CODE 2 Non-ST-segment-elevation ACS with high-risk features
This code is used when the reason for admission is clinical features consistent with an acute coronary syndrome with high-risk features which include any of the following:
repetitive or prolonged (> 10 minutes) ongoing chest pain or discomfort;
elevated level of at least one cardiac biomarker (troponin or creatine kinase-MB isoenzyme);
persistent or dynamic ECG changes of ST segment depression >= 0.5mm or new T wave >= 2mm;
transient ST-segment elevation (>= 0.5 mm) in more than 2 contiguous leads;
haemodynamic compromise: Blood pressure < 90 mmHg systolic, cool peripheries, diaphoresis, Killip Class > 1, and/or new onset mitral regurgitation;
sustained ventricular tachycardia;
syncope;
left ventricular systolic dysfunction (left ventricular ejection fraction < 0.40);
prior percutaneous coronary intervention within 6 months or prior coronary artery bypass surgery;
presence of known diabetes (with typical symptoms of ACS); or
CODE 3 Non-ST-segment-elevation ACS with intermediate-risk features
This code is used when the reason for admission is clinical features consistent with an acute coronary syndrome and any of the following intermediate-risk features AND NOT meeting the criteria for high-risk ACS:
chest pain or discomfort within the past 48 hours that occurred at rest, or was repetitive or prolonged (but currently resolved);
age greater than 65yrs;
known coronary heart disease: prior myocardial infarction with left ventricular ejection fraction >= 0.40, or known coronary lesion more than >50% stenosed;
no high-risk changes on electrocardiography (see high-risk features);
two or more of the following risk factors: of known hypertension, family history, active smoking or hyperlipidaemia;
presence of known diabetes (with atypical symptoms of ACS);
chronic kidney disease (estimated glomerular filtration rate < 60mL/minute) (with atypical symptoms of ACS); or
prior aspirin use.
CODE 4 Non-ST-segment-elevation ACS with low-risk features
This code is used when the reason for admission is clinical features consistent with an acute coronary syndrome without intermediate or high-risk features of non-ST-segment-elevation ACS. This includes onset of anginal symptoms within the last month, or worsening in severity or frequency of angina, or lowering of anginal threshold.

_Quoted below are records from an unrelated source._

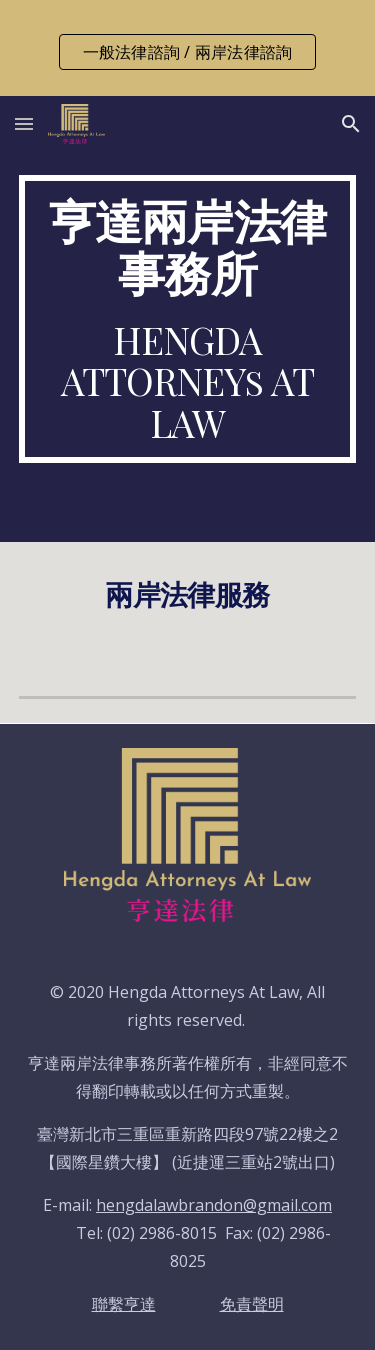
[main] (188, 319)
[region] (187, 48)
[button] (24, 123)
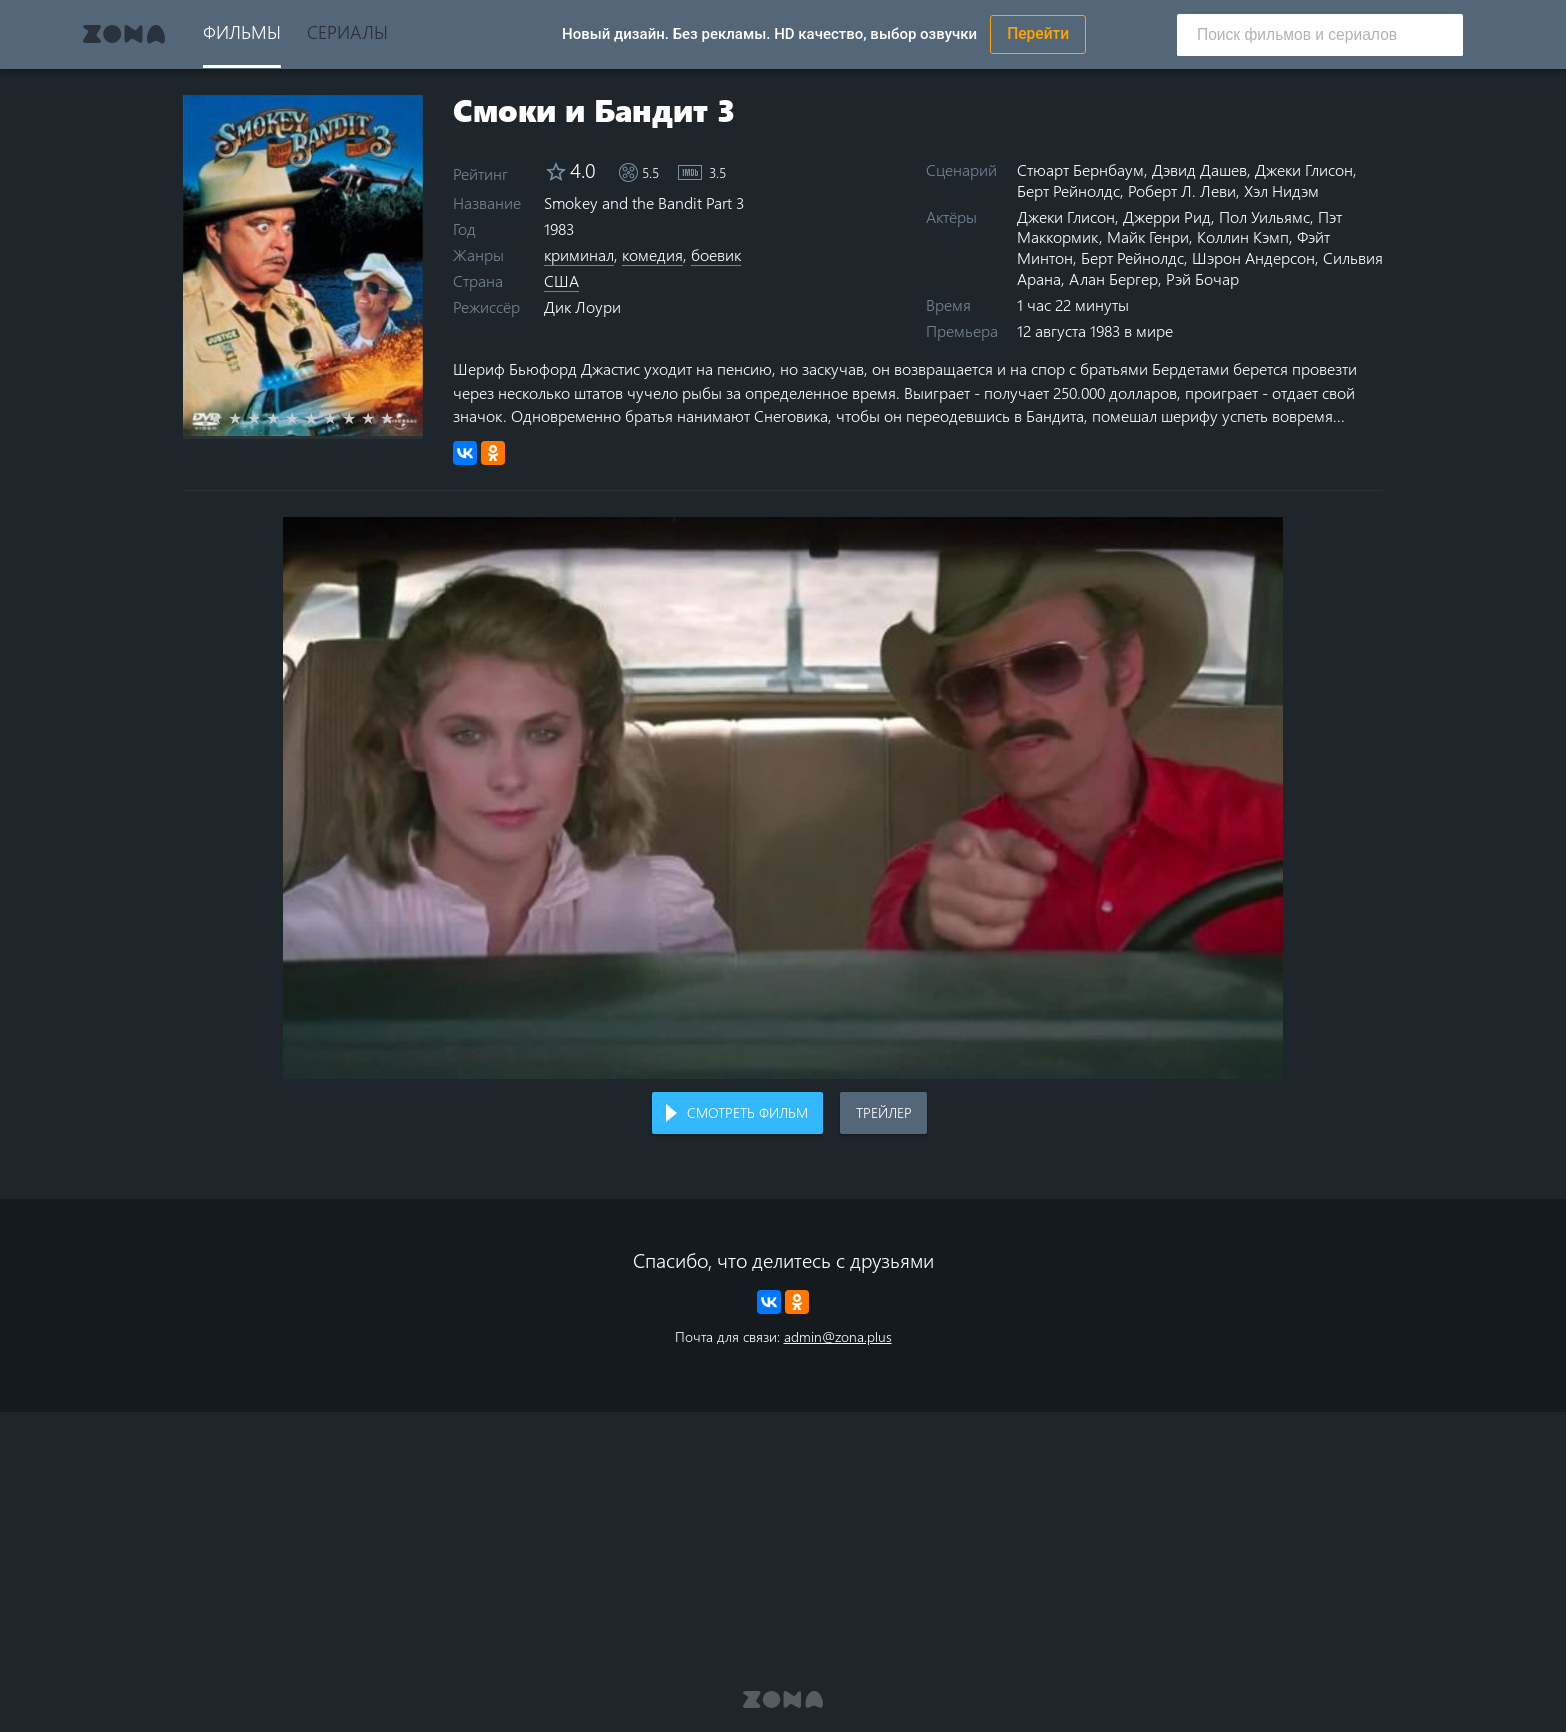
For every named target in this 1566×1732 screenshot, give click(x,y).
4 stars (284, 418)
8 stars (360, 418)
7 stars (341, 418)
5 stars (303, 418)
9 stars (379, 418)
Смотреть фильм (747, 1112)
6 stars (322, 418)
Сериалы (347, 31)
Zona (124, 34)
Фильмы (242, 31)
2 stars (246, 418)
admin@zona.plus (838, 1336)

CODE 5 Percutaneous coronary intervention (PCI)
This code is used when the reason for admission is for a PCI, where the PCI is not immediately precipitated by a recurrent ischaemic event. If a recurrent ischaemic event precipitates a readmission with an associated PCI undertaken, one of codes 1-4 should be coded.
CODE 6 Coronary artery bypass graft (CABG)
This code is used when the reason for admission is for a CABG, where the CABG is not immediately precipitated by a recurrent ischaemic event. If a recurrent ischaemic event precipitates a readmission with an associated CABG undertaken, one of codes 1-4 should be coded.
CODE 7 Heart failure (without MI)
This code is used when the reason for admission is for the treatment of heart failure, where heart failure is not immediately precipitated by a recurrent ischaemic event. If a recurrent ischaemic event precipitates a readmission, one of codes 1-4 should be coded.
CODE 8 Arrhythmia (without MI)
This code is used when the reason for admission is for the treatment of an arrhythmia, where the arrhythmia is not immediately precipitated by a recurrent ischaemic event. If a recurrent ischaemic event precipitates a readmission, one of codes 1-4 should be coded.
Data element attributes
Collection and usage attributes
Guide for use:
To determine if this item should be collected ask the person being admitted if they have been discharged from an episode of admitted patient care for acute coronary syndrome within the last 28 days.
Comments:
This metadata item is designed to identify recurrent admissions following an initial presentation with acute coronary syndromes (ACS), not necessarily to the hospital responsible for the index admission.